Y de ahí, el escándalo. Al poco tiempo, uno de los ex guardaespaldas del narcotraficante, el chileno Charlie da Silva, declaró en televisión que Mabel era la amiga íntima de su jefe: "Hasta el último día de su vida, Klaas Bruinsma - (conocido como 'El Alto') estuvo loco por ella. Mabel fue la mujer más interesante que conoció en su vida. La verdad es que Mabel sabía perfectamente quién era 'El Alto'".

Otros conocidos de Bruinsma y su amiga de aquellos tiempos desmienten la versión del chileno y apoyan la de Mabel, quien reconoció incluso haber dormido en el yate del narcotraficante, pero siempre "en compañía de otras personas".

Ya era tarde, y las defensas no fueron suficientes. El diputado socialista Harry van Bommel definió públicamente a Mabel como "la novia del delicuente" que no era apta para casarse con un miembro de la Casa Real.

El 10 de octubre de 2003, el primer ministro declaró: "El Gobierno ha tomado la decisión debido a que, lamentablemente, hemos constatado que la información sobre el pasado de la señorita Wisse Smit, que nos fue proporcionada en junio, es incompleta y falsa".

Balkenende anunció que no iba a apoyar el matrimonio. Siguiendo la ley holandesa, los miembros de la Casa Real que aspiren a ocupar el trono deben recibir permiso del Gobierno y del Parlamento para casarse, puesto que el Ejecutivo es responsable de sus acciones.

Al no estar dispuesto Balkenende a apoyar la unión de un príncipe y la novia de un narcotraficante, el príncipe Friso optó por no pedir permiso al gobierno para casarse y renunciar a sus derechos al trono.

La pareja explica en una carta que las relaciones "habidas hace más de diez años" entre Smit y un presunto traficante de drogas, no fueron vistas como "un obstáculo para los contactos con la Familia Real ni para la obtención del consentimiento parlamentario a su matrimonio porque Mabel nunca estuvo implicada en las actividades criminales de Bruinsma, ni mantuvo una relación amorosa con él".

Tan oscuro como su pasado, es el futuro de la princesa Mabel, que se casó finalmente en abril de 2004 con el príncipe que renunció a todo por ella. Durante los últimos ocho años, Mabel dio a luz dos niñas -Luana (6 años) y Zaira (5)- y logró mantener intacto el cariño de toda la familia real holandesa, y especialmente de su suegra, la reina.

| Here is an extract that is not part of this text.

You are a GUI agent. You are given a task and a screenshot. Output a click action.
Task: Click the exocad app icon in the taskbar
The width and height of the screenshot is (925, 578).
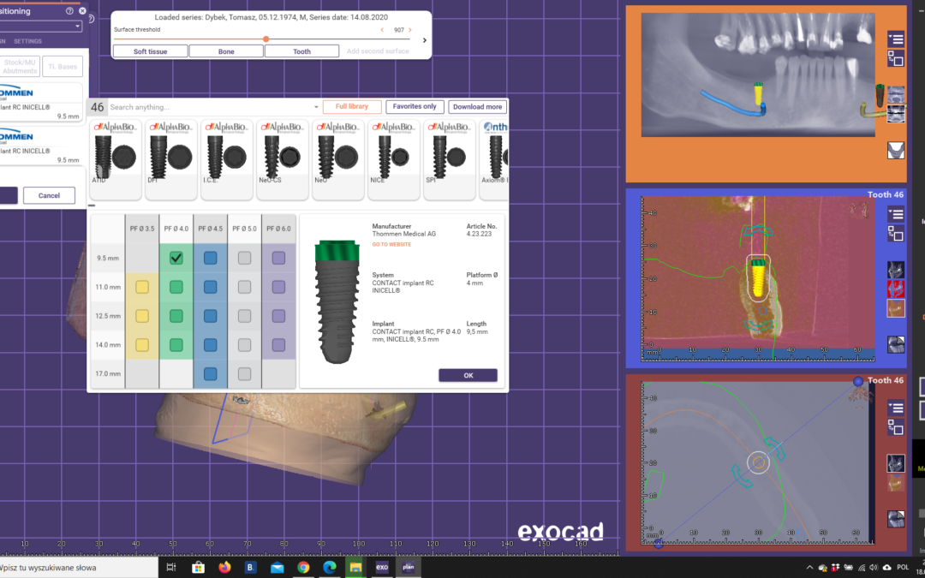(382, 567)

Lo hizo gracias a su intachable currículum profesional y la forma en que se desempeña al frente de grandes foros y organismos internacionales. Mabel habla fluidamente inglés, francés y español, y entiende lenguas eslavas. Trabajó en la secretaría de la ONU, en Nueva York, en la petrolera holandesa Shell, en Malasia, y en un banco también holandés, en Barcelona.

En 1994 fundó el Consejo Europeo de Acción por la Paz en los Balcanes y se vinculó con Muhamed Sacirbey, embajador de Bosnia en la ONU y anteriormente, ministro de asuntos extranjeros de su país. Poco después, Mabel decidió regresar a Europa y se estableció en Bruselas, donde trabajó para el Instituto de la Sociedad Abierta, creado por el magnate húngaro George Soros y que promueve la democracia. Tan importante trabajo es pocas veces divulgado (ni siquiera la página oficial de la Casa Real habla de Mabel).

Hoy, mientras Johan Friso se debate entre la vida y la muerte, Mabel van Orange sigue visitándolo a las horas establecidas por el centro médico. En el breve instante que le permiten permanecer al lado de su "príncipe azul", le habla, le toma la mano, recuerda el día en que él la convirtió en princesa, y sueña con el momento en que sus dos hijas vuelvan a recibir el abrazo del padre.